Ionic conductivity and structure of halocomplex salts of group 13 elements

Ionic conductivities of the complex salts between monohalides of Li, Cu, and Ag and trihalides of Al, Ga, and In were studied by means of NMR, NQR, powder X-ray diffraction, DTA, and AC conductivity measurements. The cation diffusion in the halocomplex was confirmed by measuring the temperature dependence of the NMR linewidth. The activation energies of the cation diffusion were 36, 52, 51, and 44 kJ mol−1 for LiGaBr4, CuAlCl4, CuAlBr4, and CuGaBr4, respectively. The ionic conductivities of the Ag salts, AgMBr4 (M=Al, Ga) were one order of magnitude higher than those of the corresponding Cu salts, CuMBr4 (M=Al, Ga). This finding may be due to the difference in crystal structure.

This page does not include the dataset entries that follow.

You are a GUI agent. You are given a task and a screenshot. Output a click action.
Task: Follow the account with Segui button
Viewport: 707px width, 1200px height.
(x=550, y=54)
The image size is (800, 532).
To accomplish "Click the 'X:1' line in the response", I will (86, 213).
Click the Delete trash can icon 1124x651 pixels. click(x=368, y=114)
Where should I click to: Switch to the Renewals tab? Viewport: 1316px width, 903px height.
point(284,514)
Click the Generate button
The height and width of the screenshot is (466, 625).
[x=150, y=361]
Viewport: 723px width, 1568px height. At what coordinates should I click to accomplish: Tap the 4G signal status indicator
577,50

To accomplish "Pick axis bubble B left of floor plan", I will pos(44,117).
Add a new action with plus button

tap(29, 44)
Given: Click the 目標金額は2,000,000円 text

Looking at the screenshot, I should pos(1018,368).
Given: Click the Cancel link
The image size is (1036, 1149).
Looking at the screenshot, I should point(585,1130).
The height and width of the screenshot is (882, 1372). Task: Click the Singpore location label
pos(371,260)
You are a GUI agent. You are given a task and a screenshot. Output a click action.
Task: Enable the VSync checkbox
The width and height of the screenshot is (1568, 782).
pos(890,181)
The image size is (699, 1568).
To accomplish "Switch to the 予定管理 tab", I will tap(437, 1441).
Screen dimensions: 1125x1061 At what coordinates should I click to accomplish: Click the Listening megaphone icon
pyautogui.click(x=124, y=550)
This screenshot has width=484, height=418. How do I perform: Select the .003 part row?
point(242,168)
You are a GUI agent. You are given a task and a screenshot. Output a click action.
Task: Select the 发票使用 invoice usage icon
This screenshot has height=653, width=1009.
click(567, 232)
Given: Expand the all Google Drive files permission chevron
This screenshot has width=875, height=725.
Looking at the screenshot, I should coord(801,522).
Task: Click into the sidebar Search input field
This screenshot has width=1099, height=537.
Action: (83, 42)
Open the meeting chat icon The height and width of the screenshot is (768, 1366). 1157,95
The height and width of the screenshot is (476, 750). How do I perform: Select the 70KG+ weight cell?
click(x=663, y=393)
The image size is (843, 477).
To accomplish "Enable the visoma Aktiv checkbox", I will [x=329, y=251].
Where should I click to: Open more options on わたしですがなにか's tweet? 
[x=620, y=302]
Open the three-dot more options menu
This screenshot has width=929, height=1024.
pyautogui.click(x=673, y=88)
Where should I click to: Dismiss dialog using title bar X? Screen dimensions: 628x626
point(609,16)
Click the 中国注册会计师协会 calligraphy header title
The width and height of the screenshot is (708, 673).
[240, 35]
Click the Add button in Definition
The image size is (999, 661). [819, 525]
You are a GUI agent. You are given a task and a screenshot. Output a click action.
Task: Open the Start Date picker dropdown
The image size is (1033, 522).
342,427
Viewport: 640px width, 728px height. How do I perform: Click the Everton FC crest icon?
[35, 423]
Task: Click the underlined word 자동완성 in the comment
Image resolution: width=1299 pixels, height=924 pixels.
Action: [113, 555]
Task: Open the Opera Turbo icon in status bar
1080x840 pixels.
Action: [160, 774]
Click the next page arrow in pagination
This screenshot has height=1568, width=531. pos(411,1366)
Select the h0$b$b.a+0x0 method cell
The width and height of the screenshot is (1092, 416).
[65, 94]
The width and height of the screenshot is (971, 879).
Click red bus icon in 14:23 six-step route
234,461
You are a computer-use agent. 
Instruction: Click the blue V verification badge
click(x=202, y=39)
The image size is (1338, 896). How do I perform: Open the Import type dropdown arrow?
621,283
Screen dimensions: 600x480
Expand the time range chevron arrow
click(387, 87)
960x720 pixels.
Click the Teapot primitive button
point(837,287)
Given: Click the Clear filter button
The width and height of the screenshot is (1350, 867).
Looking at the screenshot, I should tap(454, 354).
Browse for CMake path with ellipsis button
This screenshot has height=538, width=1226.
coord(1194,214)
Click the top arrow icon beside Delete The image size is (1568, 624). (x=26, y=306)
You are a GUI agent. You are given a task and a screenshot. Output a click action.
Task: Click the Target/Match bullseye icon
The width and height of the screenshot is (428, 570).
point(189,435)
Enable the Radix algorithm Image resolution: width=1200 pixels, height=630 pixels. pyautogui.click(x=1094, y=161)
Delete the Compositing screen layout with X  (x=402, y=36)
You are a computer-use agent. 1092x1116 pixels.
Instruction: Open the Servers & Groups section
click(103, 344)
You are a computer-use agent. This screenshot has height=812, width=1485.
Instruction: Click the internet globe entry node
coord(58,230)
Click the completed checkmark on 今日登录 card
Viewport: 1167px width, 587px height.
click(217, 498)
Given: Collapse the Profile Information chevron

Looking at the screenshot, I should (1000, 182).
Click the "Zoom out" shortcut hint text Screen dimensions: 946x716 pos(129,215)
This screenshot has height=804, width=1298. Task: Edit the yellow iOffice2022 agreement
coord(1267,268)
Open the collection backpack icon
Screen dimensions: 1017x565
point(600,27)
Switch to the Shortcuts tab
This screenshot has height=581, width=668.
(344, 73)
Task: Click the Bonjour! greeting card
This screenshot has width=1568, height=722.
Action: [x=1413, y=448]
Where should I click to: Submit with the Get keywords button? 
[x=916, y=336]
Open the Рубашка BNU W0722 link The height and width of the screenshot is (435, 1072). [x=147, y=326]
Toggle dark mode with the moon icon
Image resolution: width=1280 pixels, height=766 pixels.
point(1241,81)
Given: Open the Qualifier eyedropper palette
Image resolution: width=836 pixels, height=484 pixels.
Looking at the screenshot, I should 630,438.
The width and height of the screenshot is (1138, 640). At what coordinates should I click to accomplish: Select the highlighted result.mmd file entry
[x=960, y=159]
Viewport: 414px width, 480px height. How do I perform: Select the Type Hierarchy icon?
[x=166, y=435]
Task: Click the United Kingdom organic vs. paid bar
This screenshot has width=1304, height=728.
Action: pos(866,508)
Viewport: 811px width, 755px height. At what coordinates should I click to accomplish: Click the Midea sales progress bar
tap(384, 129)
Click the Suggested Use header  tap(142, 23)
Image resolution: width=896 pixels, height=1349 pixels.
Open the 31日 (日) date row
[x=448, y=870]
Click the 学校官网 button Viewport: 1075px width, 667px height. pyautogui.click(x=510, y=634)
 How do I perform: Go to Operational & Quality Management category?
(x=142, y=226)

The ionic conductivities of RGaBr4 (R=Li, Cu, and Ag) were higher than those of the corresponding Al salts, RAlBr4 at room temperature, suggesting that the ionic conductivity is mainly governed by the ratios of the cationic radius to the anionic one. The high-temperature phase of Li3InBr6 is a Li+ superionic conductor. When CaBr2 was doped into Li3InBr6, the ionic conductivity varied with the amounts of CaBr2. From the substitution effect of the cation, it is considered that the high ionic conductivity results from the considerably disordered state of the cationic sublattice.